## Work instructions
1. From the forum thread below, list every item named in the sentence that begins "So many novelties".
2. Condense the paragraph of the forum thread below that begins "Unless I'm mistaken" into a short bulleted list that keeps its main facts.

Does anyone know if this is a common practice in some churches, and if so, does this practice become less distracting over time?


----------



## christiana (Aug 1, 2010)

I'm not just uncomfortable; I object! Paul told Timothy to preach the word. He didnt say to act it out in pantomine or do a theatrical reading to tickle the ears but to preach sound doctrine as in God's word!
So many novelties, fads, adding to, taking away and thats not even counting all the compromise and circus and magicians! 
The slippery slope has just increased its tilt! Very sad!
I googled 'theatrical scripture reading' and was amazed at what turned up; imagine all the ways to make scripture 'fun' and worse!


----------



## toddpedlar (Aug 1, 2010)

Nancy - 

Unless I'm mistaken, Nate wasn't saying that this was "the sermon". (if that was the case, then I strongly object as well) Rather, I think what occurred was simply a "beefed up" reading of the chapter, rather than having it simply read. Now i don't like that, either, but I don't find as much difficulty with it as if they did what you seem to have inferred from Nate's story.

## Information provided

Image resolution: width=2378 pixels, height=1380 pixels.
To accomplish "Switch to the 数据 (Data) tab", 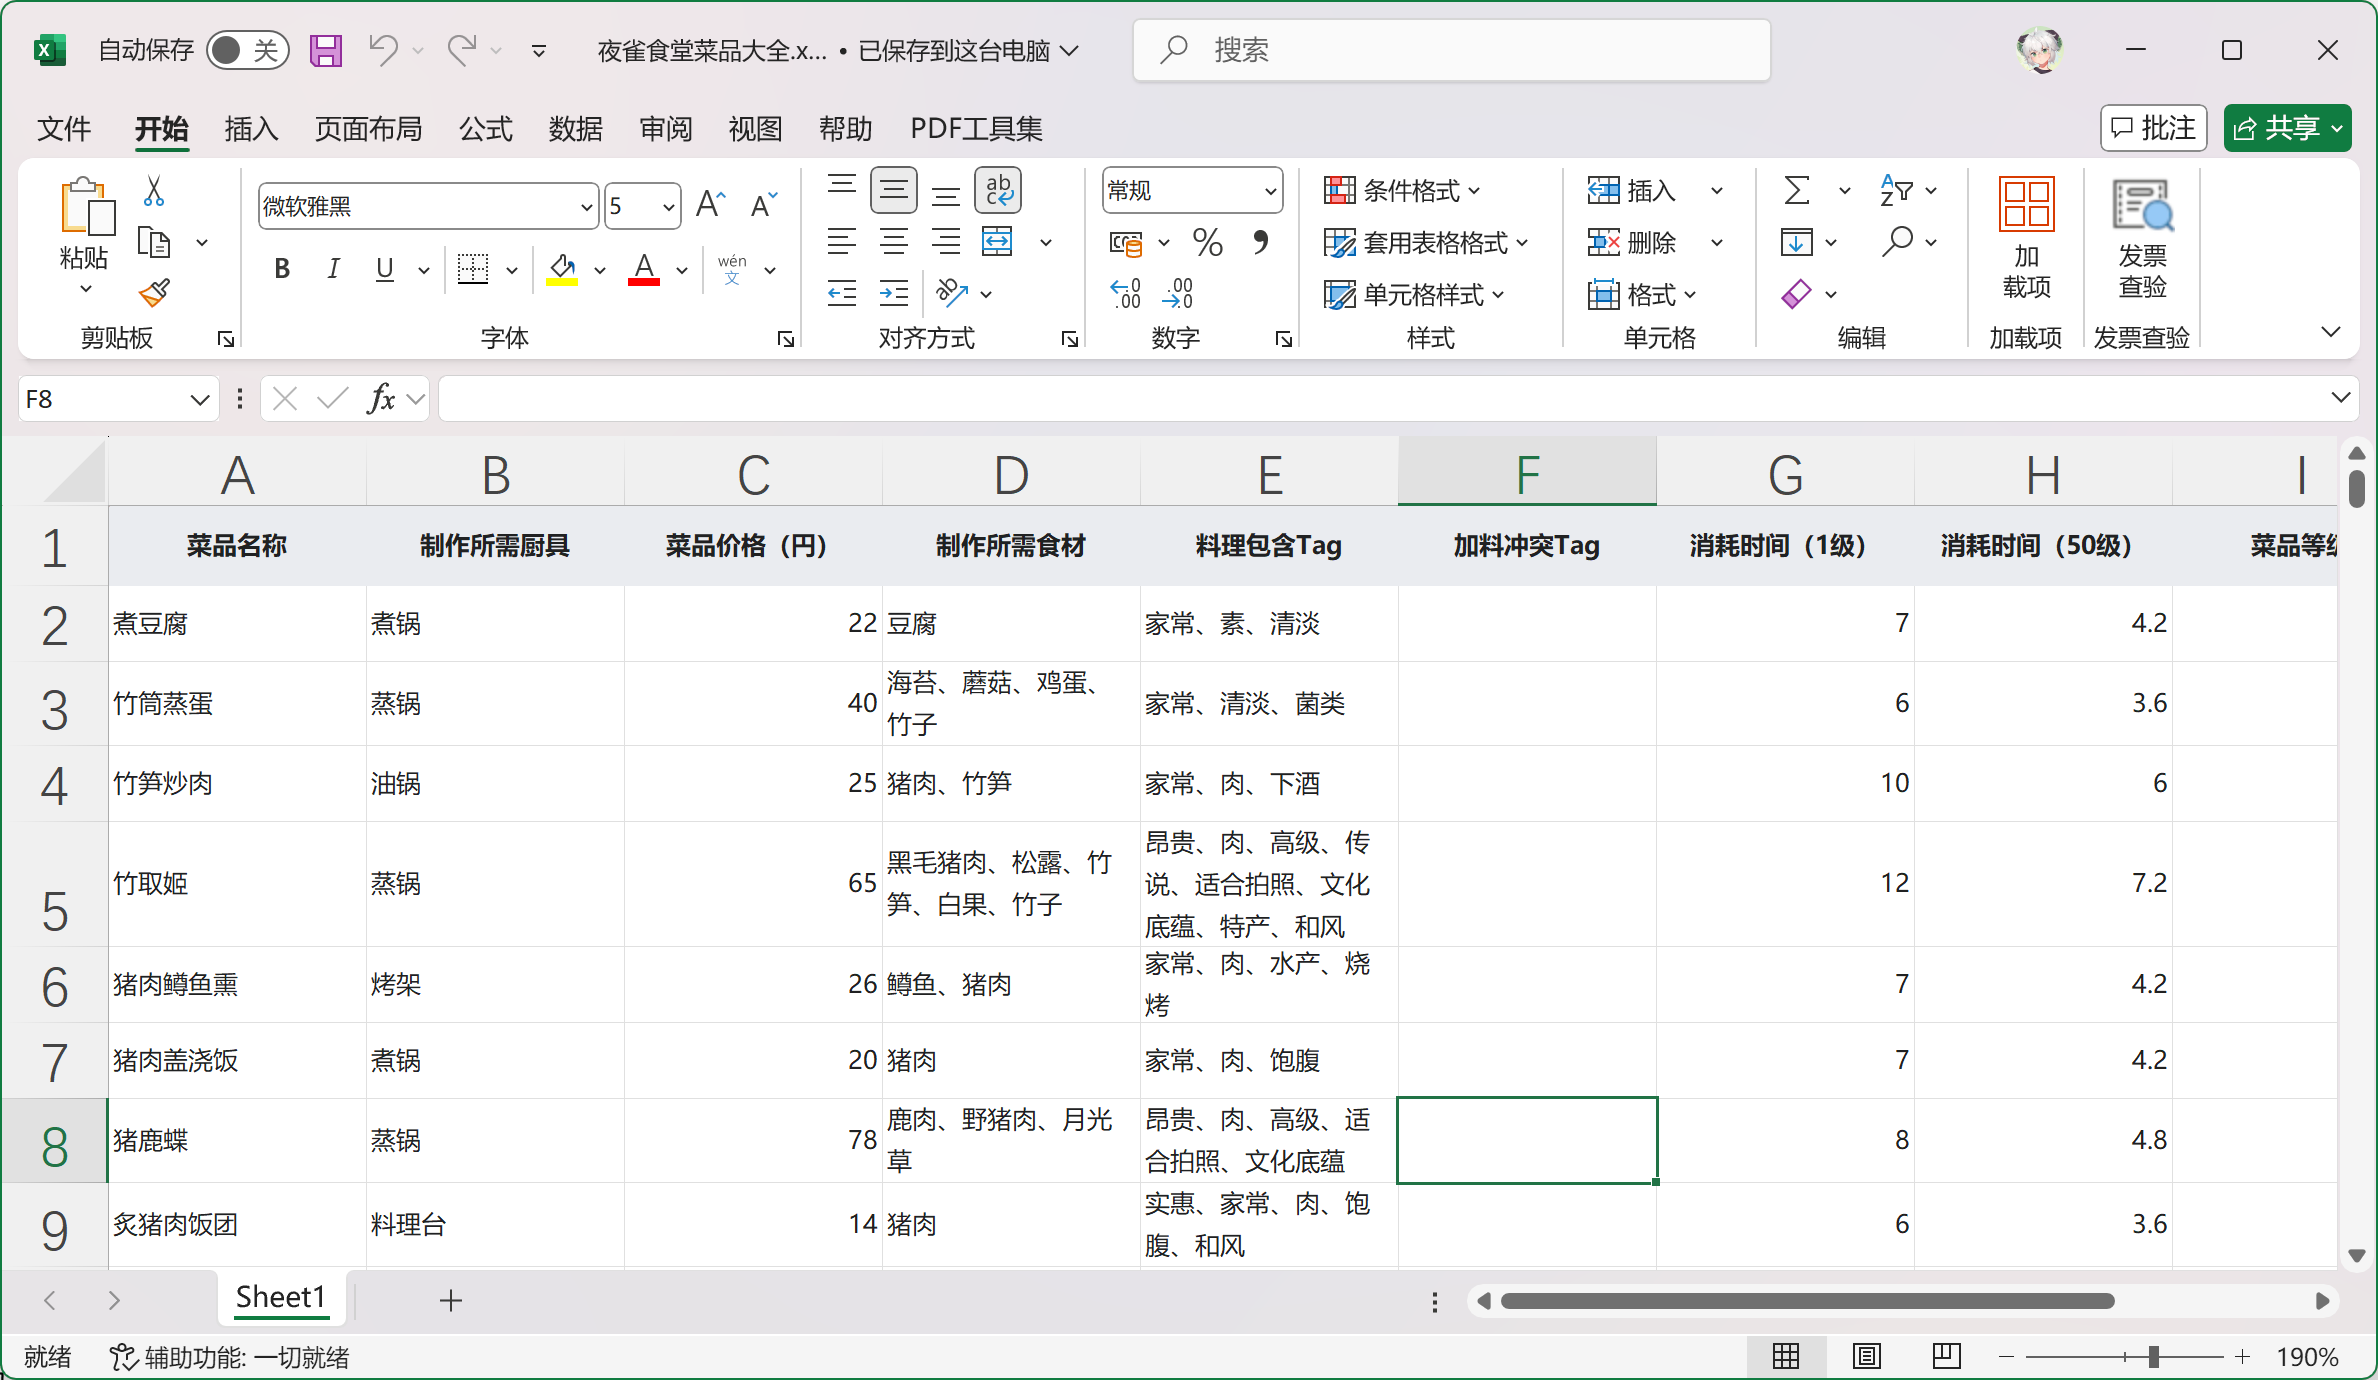I will 575,129.
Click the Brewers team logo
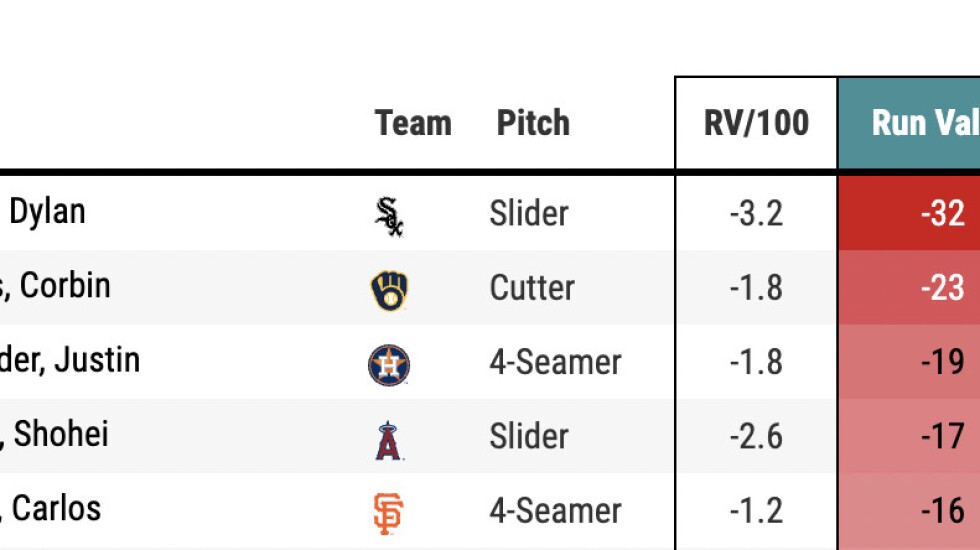Image resolution: width=980 pixels, height=550 pixels. coord(389,289)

## Results of the exercise
1.
- novelties
- fads
- adding to
- taking away
- compromise
- circus
- magicians

2.
- The writer believes Nate was not describing "the sermon" and would strongly object if he were.
- The writer thinks the chapter was given a "beefed up" reading instead of a simple one.
- The writer dislikes this too, but finds it less troubling than what Nancy appears to have inferred from Nate's story.